A new in vitro approach for the simultaneous determination of phase I and phase II enzymatic activities of human hepatocyte preparations.

Primary hepatocytes are still the best qualified in vitro system to anticipate drug metabolism in man. Recent advances in hepatocytes cryopreservation have notably increased their use not only for drug metabolism studies, but also for other applications such as cell transplantation. Evaluation of the drug-metabolizing competence of each hepatocytes preparation is needed. To date, the metabolic characterization of hepatocytes preparations relies on the assessment of phase I activities and the role of phase II enzymes receives little attention. A novel approach for the rapid assessment of the metabolic functionality of hepatocytes has been developed.
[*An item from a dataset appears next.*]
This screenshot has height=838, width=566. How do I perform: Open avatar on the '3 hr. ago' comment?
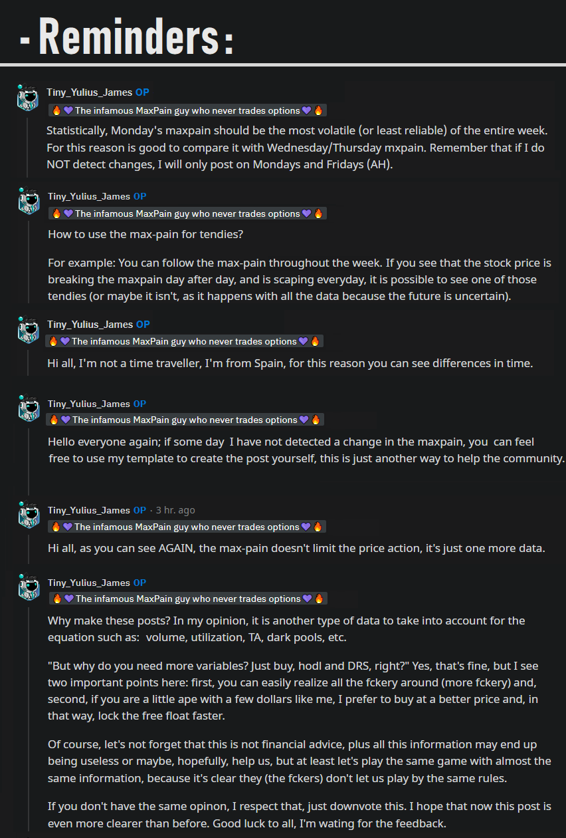(28, 515)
A five-probe cocktail was used to simultaneously determine the enzymatic activities of major human phase I CYPs (CYP1A2, CYP2A6, CYP2C9, CYP2E1, CYP3A4), as well as two phase II enzymes: glucuronidase (UGTs) and sulfotransferase (SULT). Liquid chromatography/tandem mass spectrometry was used as the technique of choice for the determination of the enzymatic activities in a single run. Results showed that the method described herein permits a rapid assessment of the metabolic capabilities of human hepatocyte preparations as well as an estimation of the quality of freshly isolated or cryopreserved hepatocytes.